Items listed in a dataset:
* * *
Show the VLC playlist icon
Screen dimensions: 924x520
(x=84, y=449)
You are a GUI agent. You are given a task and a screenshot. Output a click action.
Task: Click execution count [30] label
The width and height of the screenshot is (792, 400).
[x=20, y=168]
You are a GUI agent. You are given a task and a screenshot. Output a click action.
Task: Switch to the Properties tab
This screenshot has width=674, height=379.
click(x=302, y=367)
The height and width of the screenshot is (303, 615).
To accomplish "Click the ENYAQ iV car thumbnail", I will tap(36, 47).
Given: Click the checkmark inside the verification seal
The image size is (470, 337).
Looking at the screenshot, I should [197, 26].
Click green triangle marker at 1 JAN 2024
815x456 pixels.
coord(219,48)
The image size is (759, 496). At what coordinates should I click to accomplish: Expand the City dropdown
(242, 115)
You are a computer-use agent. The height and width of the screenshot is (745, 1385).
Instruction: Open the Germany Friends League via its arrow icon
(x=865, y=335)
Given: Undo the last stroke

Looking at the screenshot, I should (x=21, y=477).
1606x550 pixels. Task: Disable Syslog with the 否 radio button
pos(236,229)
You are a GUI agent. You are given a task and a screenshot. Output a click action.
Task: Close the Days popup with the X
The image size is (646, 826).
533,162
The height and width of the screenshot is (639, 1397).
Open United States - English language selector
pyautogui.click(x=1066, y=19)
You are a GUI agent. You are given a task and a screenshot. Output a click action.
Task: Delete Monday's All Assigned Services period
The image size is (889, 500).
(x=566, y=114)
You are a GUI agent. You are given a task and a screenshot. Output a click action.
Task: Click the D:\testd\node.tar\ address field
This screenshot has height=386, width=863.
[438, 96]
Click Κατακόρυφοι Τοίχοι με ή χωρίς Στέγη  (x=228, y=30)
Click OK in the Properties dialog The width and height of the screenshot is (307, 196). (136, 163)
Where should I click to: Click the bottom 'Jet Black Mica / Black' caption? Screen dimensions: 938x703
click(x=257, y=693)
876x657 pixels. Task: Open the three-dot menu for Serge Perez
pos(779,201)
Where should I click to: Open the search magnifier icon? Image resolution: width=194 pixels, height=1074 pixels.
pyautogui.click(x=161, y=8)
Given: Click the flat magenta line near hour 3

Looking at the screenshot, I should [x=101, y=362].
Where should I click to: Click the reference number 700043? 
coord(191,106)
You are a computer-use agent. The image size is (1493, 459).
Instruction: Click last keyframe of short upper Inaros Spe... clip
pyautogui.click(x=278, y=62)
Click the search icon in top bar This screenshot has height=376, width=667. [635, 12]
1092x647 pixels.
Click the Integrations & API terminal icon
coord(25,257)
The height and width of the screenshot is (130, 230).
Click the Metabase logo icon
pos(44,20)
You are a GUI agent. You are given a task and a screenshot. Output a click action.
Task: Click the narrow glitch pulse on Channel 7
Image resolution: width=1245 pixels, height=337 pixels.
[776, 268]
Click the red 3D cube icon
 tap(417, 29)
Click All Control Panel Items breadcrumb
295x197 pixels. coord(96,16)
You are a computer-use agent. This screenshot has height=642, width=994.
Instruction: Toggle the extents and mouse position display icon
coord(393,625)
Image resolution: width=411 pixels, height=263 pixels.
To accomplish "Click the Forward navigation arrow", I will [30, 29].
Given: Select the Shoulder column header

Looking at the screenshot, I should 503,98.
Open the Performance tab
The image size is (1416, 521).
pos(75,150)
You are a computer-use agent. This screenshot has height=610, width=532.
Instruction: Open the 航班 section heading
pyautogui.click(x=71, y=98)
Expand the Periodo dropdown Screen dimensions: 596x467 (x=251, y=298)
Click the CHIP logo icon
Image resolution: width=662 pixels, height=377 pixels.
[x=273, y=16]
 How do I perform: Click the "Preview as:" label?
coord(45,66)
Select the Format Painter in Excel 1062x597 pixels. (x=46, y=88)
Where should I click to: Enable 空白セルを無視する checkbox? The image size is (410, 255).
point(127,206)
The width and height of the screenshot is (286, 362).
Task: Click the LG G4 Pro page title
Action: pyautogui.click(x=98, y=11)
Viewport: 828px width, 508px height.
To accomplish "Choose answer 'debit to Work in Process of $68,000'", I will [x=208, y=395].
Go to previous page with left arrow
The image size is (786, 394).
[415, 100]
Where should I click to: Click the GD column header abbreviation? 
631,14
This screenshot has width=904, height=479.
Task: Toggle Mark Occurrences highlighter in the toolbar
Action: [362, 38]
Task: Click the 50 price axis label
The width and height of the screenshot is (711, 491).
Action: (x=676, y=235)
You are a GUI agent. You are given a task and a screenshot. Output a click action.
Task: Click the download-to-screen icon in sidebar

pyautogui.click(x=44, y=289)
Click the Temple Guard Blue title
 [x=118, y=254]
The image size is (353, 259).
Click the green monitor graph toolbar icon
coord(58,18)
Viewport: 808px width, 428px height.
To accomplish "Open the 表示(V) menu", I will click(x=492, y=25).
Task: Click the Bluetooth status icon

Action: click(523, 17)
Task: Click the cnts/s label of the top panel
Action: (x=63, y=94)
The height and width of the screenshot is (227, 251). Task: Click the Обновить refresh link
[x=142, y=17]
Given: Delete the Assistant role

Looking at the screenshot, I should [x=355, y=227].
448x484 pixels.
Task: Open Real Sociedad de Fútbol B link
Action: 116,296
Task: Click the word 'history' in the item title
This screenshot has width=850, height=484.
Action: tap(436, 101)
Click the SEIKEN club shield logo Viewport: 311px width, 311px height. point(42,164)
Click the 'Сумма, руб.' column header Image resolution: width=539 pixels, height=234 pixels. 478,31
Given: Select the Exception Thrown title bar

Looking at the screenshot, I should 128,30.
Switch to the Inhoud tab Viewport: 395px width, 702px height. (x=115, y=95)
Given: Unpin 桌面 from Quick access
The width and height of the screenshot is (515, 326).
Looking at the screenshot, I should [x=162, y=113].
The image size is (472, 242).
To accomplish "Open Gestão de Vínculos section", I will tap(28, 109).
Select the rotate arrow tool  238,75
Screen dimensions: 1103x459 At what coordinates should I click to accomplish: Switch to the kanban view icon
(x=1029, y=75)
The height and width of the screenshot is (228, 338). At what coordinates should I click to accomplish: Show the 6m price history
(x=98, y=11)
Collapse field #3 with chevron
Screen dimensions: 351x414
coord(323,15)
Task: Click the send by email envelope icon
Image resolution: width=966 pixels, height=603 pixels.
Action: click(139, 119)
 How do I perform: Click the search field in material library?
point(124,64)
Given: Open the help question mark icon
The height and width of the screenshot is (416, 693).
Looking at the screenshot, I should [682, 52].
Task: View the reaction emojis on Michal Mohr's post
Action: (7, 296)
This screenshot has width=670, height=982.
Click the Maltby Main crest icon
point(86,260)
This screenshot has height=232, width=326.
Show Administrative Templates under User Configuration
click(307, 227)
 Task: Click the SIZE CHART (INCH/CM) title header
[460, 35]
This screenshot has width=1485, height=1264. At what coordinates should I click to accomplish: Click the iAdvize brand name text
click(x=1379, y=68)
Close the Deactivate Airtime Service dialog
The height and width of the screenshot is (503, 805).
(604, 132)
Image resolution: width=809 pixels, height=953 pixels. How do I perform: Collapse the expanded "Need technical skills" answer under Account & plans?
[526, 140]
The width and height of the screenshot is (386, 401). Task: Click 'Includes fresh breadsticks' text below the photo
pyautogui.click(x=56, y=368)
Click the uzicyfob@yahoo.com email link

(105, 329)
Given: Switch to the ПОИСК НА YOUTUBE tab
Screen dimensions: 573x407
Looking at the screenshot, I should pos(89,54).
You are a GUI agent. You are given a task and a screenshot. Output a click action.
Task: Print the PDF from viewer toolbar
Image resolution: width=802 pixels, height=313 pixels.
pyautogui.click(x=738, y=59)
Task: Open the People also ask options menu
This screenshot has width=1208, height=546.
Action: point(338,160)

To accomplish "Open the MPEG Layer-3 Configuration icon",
* * *
GOAL OF THE EXERCISE>
Within the data above, the span starting at the line containing "This screenshot has height=386, width=863." and ending at the line containing "has height=642, width=994." is to be retyped exactly, with no other lines.

OUTPUT>
This screenshot has height=386, width=863.
[438, 96]
Click Κατακόρυφοι Τοίχοι με ή χωρίς Στέγη  (x=228, y=30)
Click OK in the Properties dialog The width and height of the screenshot is (307, 196). (136, 163)
Where should I click to: Click the bottom 'Jet Black Mica / Black' caption? Screen dimensions: 938x703
click(x=257, y=693)
876x657 pixels. Task: Open the three-dot menu for Serge Perez
pos(779,201)
Where should I click to: Open the search magnifier icon? Image resolution: width=194 pixels, height=1074 pixels.
pyautogui.click(x=161, y=8)
Given: Click the flat magenta line near hour 3

Looking at the screenshot, I should [x=101, y=362].
Where should I click to: Click the reference number 700043? 
coord(191,106)
You are a computer-use agent. The image size is (1493, 459).
Instruction: Click last keyframe of short upper Inaros Spe... clip
pyautogui.click(x=278, y=62)
Click the search icon in top bar This screenshot has height=376, width=667. [635, 12]
1092x647 pixels.
Click the Integrations & API terminal icon
coord(25,257)
The height and width of the screenshot is (130, 230).
Click the Metabase logo icon
pos(44,20)
You are a GUI agent. You are given a task and a screenshot. Output a click action.
Task: Click the narrow glitch pulse on Channel 7
Image resolution: width=1245 pixels, height=337 pixels.
[776, 268]
Click the red 3D cube icon
 tap(417, 29)
Click All Control Panel Items breadcrumb
295x197 pixels. coord(96,16)
You are a computer-use agent. This screenshot has height=642, width=994.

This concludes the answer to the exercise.